There Are More Female Breadwinners Than You Think

woman looking over balcony

Adobe Stock / janifest

Georgene Huang
Georgene Huang
Updated: 12/15/2017

I recently had lunch with a woman working in the financial services industry, who was quite senior in her career. She confided in me that she was struggling with juggling the various home and work responsibilities she had and feeling like she couldn’t optimize either.

It all sounded like a very familiar story. Because of the huge number of women I’ve met through Fairygodboss, I've become accustomed to meeting women who share their difficulties about balancing work and the rest of their lives. Therefore, I nodded my head sympathetically through most of her story. It wasn’t until the middle of our conversation that I realized I’d been an idiot to assume that she was about to tell me she was weighing the pros and cons of “opting out” of the workforce. 

In fact, this woman was looking to me for advice about entrepreneurship as a way to control the work-life balance she wanted. Moreover, she was very concerned about entrepreneurship because of the financial risks it entailed. She was looking for advice about work — not about work-life balance. At that point, she felt compelled to explain to me that she was her family’s primary breadwinner.

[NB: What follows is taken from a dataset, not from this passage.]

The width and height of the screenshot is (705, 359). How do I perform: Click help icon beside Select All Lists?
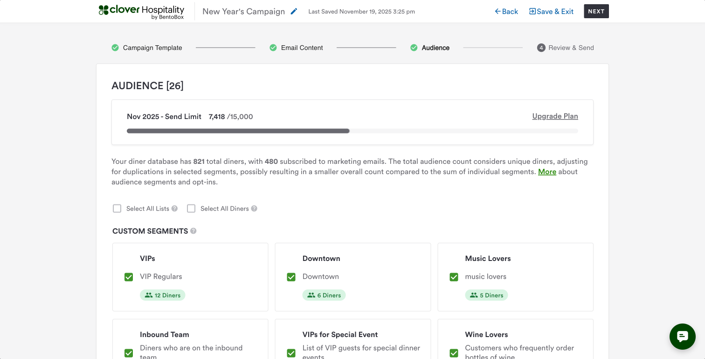coord(174,209)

I walked away from that lunch feeling quite embarrassed with myself. I had not said anything, but she probably assumed that I was making assumptions about her — and the truth was that I had been. I knew that she was married but why did I assume that she might be able to rely on her husband’s income to lessen the financial blow of becoming an entrepreneur? And moreover, why did I assume she was considering dropping out of the workforce in the first place?

This experience inspired me to look into the data. In what percentage of American heterosexual marriages does a woman outlearn her husband? Would you guess 20% or 30%? It’s higher than you might think.

Women breadwinners

According to the U.S. Bureau of Labor Statisticsthe answer is 38%. However, that number does drop to 29% when the Labor Department looks at marriages where both the male and female partners receive pay for their work. In other words, in the 38% figure, the government is counting households and marriages in which only the woman works. And of course, it also leaves out households where people are simply co-habitating as couples (6.5 million of them opposite-sex and an estimated 0.7 million of them, same-sex).

If you look at households with children (irrespective of whether they include a married couple), a record 40% are led by mothers who are either the sole or primary source of income for the family. As Pew Research Center puts it, “These ‘breadwinner moms’ are made up of two very different groups: 5.1 million (37%) are married mothers who have a higher income than their husbands, and 8.6 million (63%) are single mothers. These two groups of women are driving up women’s participation rates in the labor force to over 65%, even if they don’t share much else in common. For example, the married breadwinning moms are disproportionately Caucasian, college-educated and older while single, bread-winning moms are “more likely to be black or Hispanic, and less likely to have a college degree.”  

Why are all these statistics important? The growing number of women who are responsible for the financial and economic security of their families matters because managers and colleagues may assume that women don’t want (or need) a promotion as much as a man. It matters because those “reach” assignments, international placements, plum clients and business deals are just as financially important to a woman breadwinner as a man breadwinner. It matters because ventures capitalists and investors often assume a woman may have a financial back-stop, and be less aggressive or willing to take risks. And all of these assumptions hurt not only the women for whom it simply mischaracterizes — but also all the women who may very well have a traditional marriage and household finances, but who nevertheless want the difficult assignment, business deal and promotion just as badly.

I learned a lesson from this lunch. Even those of us who think about and work on diversity issues every day are not immune to making mistaken assumptions. Looking at the data and realizing that we’re inching closer to 50% of households being financially supported by women helps all of us keep some of our important assumptions in check.